Mumbai, February 14, 2017 – A new market research report released today by Marsh India shows  that more than half of the surveyed employees depend on their own finances to address the top four risks – medical emergency, disability, loss of property, and loss of income.


According to Marsh India’s 9th annual Employee Health and Benefits Survey, 92% employees stated that they are willing to share premium costs and buy voluntary insurance  plans offered to them by their employers, with 33% willing to spend 1%-2% and another 37% willing to spend 3%-5% of their annual salaries on various voluntary insurance plans.


More than half of the employee respondents (53% of those who are covered by group medical coverage and  57% of those who are covered by  group personal accidents) believe that the medical and accident insured benefit plans, respectively, provided by their employer are inadequate leading to out of pocket expenses.

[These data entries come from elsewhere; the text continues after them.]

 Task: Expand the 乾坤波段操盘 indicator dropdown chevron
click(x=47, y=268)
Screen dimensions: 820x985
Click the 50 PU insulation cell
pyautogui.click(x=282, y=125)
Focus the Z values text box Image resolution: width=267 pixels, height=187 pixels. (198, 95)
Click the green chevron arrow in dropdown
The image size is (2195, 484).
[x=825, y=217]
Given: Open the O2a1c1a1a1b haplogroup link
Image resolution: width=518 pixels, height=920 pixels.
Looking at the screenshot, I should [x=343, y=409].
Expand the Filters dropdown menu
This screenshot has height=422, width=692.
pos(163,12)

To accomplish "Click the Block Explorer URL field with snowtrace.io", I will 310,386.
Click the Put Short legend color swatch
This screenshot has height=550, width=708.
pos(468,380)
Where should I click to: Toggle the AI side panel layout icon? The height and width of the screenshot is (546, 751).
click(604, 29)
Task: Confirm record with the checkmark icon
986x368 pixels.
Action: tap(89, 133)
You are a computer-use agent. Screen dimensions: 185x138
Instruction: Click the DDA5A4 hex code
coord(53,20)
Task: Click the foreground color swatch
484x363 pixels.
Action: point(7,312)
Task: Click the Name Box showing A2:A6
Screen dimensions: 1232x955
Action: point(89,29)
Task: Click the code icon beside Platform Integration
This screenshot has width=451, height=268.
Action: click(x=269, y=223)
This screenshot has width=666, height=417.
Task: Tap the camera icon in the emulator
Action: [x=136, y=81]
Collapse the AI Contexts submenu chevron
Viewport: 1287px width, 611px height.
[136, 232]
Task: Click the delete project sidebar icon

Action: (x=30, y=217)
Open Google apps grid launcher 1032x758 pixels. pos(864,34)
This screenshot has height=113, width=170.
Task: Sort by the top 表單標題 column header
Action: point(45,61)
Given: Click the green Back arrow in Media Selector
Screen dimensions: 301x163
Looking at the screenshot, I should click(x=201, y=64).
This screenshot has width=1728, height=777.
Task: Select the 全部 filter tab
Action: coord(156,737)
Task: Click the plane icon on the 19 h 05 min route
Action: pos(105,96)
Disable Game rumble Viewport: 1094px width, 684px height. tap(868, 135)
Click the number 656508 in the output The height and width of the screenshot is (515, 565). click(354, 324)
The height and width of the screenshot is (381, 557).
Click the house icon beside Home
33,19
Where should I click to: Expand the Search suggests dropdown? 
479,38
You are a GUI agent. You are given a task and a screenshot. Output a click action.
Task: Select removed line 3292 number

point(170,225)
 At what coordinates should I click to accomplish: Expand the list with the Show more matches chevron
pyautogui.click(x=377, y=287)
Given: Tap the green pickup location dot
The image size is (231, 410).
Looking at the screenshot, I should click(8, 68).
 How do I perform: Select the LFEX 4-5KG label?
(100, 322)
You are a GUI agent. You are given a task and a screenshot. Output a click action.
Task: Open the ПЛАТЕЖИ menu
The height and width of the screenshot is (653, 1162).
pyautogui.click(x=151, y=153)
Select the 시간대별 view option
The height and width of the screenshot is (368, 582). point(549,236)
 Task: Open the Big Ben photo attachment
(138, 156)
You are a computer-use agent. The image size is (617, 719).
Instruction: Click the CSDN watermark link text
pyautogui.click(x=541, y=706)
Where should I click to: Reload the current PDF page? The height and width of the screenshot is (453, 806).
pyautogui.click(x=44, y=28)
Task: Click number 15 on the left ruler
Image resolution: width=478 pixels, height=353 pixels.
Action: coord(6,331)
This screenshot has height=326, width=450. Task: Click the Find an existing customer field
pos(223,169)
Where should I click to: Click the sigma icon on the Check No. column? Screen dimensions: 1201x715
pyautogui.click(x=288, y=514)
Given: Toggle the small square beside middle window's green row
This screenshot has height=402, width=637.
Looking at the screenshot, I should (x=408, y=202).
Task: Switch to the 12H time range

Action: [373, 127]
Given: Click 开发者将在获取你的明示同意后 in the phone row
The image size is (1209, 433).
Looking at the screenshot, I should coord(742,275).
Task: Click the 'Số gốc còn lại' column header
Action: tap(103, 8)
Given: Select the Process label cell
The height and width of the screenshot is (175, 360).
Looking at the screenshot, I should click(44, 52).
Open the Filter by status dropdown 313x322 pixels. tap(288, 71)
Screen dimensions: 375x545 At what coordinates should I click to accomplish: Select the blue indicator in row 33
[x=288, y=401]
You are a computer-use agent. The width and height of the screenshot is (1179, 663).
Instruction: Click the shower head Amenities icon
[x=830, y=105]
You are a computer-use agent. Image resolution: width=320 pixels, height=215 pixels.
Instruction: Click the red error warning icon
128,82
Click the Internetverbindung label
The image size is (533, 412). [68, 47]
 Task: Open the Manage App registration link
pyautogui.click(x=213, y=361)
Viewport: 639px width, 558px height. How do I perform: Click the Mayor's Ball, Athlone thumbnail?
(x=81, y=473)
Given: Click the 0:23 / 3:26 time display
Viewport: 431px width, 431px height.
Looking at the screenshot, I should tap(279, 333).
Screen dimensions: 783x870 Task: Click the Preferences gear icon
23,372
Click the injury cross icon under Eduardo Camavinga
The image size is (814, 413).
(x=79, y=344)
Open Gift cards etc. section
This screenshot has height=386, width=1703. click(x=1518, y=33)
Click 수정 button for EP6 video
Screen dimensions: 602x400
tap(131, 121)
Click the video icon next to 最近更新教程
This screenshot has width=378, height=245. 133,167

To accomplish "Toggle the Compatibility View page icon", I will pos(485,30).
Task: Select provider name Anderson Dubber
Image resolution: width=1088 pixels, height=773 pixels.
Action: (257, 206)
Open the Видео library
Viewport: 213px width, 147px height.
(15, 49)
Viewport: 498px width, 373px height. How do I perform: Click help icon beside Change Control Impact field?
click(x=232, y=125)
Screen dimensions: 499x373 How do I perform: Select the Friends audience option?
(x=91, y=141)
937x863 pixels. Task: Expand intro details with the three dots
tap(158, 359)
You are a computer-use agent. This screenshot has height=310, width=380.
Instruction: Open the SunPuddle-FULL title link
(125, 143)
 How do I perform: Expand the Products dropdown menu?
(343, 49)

Majority of the employees are keen to invest in top-up, outpatient department, and parents insurance plans to minimize their out of pocket expenses. Interestingly, almost 83% are looking for options to customize the insurance offered by employer such as increasing room rent, maternity limits.


Insurance preferences among different age groups of employees:

Age Group  Baby Boomers Gen X Millennials
Spending capacity (as a percentage of the annual income) 3% – 5% 1% – 2% 3% – 5%
Conventional products OPD OPD Medical top-up
Accident top-up Medical Parents Medical parents
Critical illness Medical top-up OPD
Medical top-up Critical illness Accident top-up
Non- conventional products Income protection Motor insurance Motor insurance
Motor policy Child plans Home insurance
Retirement protection Travel insurance Travel insurance
Gadget insurance Home insurance Gadget insurance


Almost 78% employees are willing to spend INR 2,000 to INR 20,000+ on voluntary Parent insurance plans.
Sanjay Kedia, Country Head and CEO of Marsh India, said: “Globally, the working environment is transforming at a faster rate than ever, given the constant socio-economic changes and rising lifestyle standards. Employees form a critical asset in today’s knowledge-based economy and the workplace is an integral part of an employee’s life. A comprehensive benefit program creates a win-win situation for both for the employee and the employer: the employee benefits from an inclusive and cost competitive company facilitated plan, while for the employer it contributes to employee well-being, loyalty and satisfaction.”


Marsh India’s survey showed a shift in employers’ outlook towards insured benefits. As compared to last five years, for the first time the median sum insured of medical insurance has increased from 300,000 to 350,000 along with an increase of 1,000 in room rent eligibility limit.


Keeping pace with the past few years, the proportion of Indian organizations that facilitate parents’ coverage (fully employer paid plans and cost-shared plans) has increased to 80%, from 76% in the previous edition.


Organizations seem to adopt a strategy that is critical to sustainability of Parents insurance plans – increasing in prevalence of cost-sharing plans. 35% companies fully pay for Parents insurance as against 41% in 2015 and 45% share premium cost as against 35% in 2015.


To keep the insurance premium cost in check, organizations have started looking beyond benefit cuts. Top 3 measures are – Implement & leverage on network cost efficiency, adopt preventive health & wellness measures and increase the voluntary insurance plans offered.


Interestingly there is lot of importance on making the insurance plans more holistic. Survey reveals that 31% organizations have plan enhancements specific to address women employees, followed by 30% towards medical advancements and 26% for chronic conditions & long term care needs.



The 9th edition of Marsh India’s Employee Health & Benefits Survey analyzes both employer and employee perspectives, to gain a holistic view of the state of the market. Over 500 employers participated in the survey this year, a 25% increase from the 2015 survey. About 28% of the employer respondents were from the information technology and information technology enabled services (ITeS) sector, followed by the manufacturing sector at 16%.


Over 2,000 employees from a diverse range of backgrounds, demographics and locations participated in the survey, representing the typical workforce of the respondent organizations. Among the employees who participated, 56% are millennials, 39% are Gen X, and the remaining 5% are baby boomers.